A antiga versão egípcia, hoje praticamente desconhecida, diz que as partes da Esfinge cresceram em animais diferentes, que deles surgiu uma cabeça de aparência humana, mas muda e terrível; que esta criatura corria, nadava e voava, devorando e destruindo o que encontrava no seu caminho, até que Thot (o deus Hermes da versão grega, o Mercúrio dos romanos, o Buda dos proto-indoeuropeus) penetrou nela, animou a insensata cabeça e então a horrível besta deitou-se, domada, sobre o seu ventre. A lenda quer que quando o homem a compreender, nalgum amanhecer, a Esfinge se lançará ao mar que a espera próximo das suas garras (no monumento egípcio chamado “Esfinge de Gizé”, o símbolo é hoje incompleto por se ter secado o que antes foi mar, deixando o seu leito arenoso a descoberto), e então, a Inteligência, que é Thot-Hermes, ascenderá com o primeiro raio de Sol, libertando-se do mundo fenomenal e condicionado.
Embora o simbolismo seja muito complexo, em linhas gerais fala-nos da longa evolução e difícil sincronização das formas animais, do homem primitivo sem mente, do advento da consciência, do Eu, e do seu triunfo derradeiro sobre a besta que a sujeita, e a sua evasão do panorama material em direção à esfera das Ideias Puras, o plano dos Arquétipos, como diria Platão.
O pensamento grego, através de Édipo, o herói de Sófocles, reafirmou o significado primitivo, fazendo que o personagem principal da obra, cujo nome – Édipo – significa “pés inchados” ou “caminhante”, resolva a pergunta da Esfinge referente ao Homem, matando-a depois. Assim, ele partiu em direção à sua grande prova, à sua realização final nas mãos de um destino cósmico inescrutável.

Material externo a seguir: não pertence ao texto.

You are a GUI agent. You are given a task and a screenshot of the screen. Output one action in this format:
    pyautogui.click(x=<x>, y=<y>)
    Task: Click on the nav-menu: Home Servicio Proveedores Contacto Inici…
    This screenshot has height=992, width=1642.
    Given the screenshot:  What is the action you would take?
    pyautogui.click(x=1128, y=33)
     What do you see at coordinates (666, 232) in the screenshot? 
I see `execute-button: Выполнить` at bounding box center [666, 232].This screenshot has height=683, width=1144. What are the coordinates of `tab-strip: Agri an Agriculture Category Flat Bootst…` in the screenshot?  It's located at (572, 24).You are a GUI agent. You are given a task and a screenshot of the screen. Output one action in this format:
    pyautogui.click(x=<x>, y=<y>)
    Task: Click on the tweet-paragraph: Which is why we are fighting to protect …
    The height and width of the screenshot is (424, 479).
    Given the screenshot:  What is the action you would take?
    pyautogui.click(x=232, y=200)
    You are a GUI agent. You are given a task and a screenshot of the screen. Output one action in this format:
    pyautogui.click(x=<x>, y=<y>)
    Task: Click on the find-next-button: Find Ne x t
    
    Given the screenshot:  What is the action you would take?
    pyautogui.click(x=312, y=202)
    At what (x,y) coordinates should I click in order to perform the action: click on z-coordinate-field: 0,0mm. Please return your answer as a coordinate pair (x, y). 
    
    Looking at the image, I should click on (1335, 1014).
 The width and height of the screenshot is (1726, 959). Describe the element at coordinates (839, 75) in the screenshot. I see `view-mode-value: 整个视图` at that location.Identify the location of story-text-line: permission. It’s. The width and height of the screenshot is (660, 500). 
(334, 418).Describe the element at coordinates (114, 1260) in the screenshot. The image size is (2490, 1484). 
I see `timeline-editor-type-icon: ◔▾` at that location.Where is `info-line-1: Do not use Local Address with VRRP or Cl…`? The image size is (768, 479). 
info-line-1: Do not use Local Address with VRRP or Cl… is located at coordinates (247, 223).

No âmbito da política, a Esfinge representa o bom governo, com a inteligente cabeça reitora das subestruturas menos evoluídas – impedindo-as de combater entre si e de fazer danos aos outros – bondosamente ajustadas e à espera de um fim imposto pela Natureza, mas realizado graças ao esforço do Homem. As paixões, os ódios, as inércias, a irresponsabilidade e a evasão moral sempre presentes, em algum grau, na natureza do povo não instruído, transmutam-se e dulcificam-se, e esse povo converte-se em verdadeiramente humano, adquirindo consciência do Eu, deixando por baixo os anteriores estados evolutivos e libertando-se finalmente de toda a carga material e limite psicológico. A garra, o casco, a asa, convertem-se em elementos inteligentes, em virtudes metafísicas, perduráveis, e vão desde a obscuridade à luz, desde a morte à imortalidade, como nos diz a tradição oriental.
Assim, o processo da Esfinge é o do Indivíduo, o do Estado; enfim, é o da Humanidade.
Mas, entendendo que o Governo não é o poder de uns homens sobre os outros, mas a imagem ordenadora e diretriz da vontade do conjunto, devemos considerar as suas funções na tarefa de manter a unidade do estado, e de promover e expandir para a generalidade universal todo o positivo que se manifesta nos seus integrantes.
Devemos ver mais próxima a conversão da potência em ato, da ideia em palavra, da força em trabalho, do amor sentimental em fraternidade total.
Jorge Ángel Livraga
Publicado no livro Artigos Jornalísticos, Edições Nova Acrópole.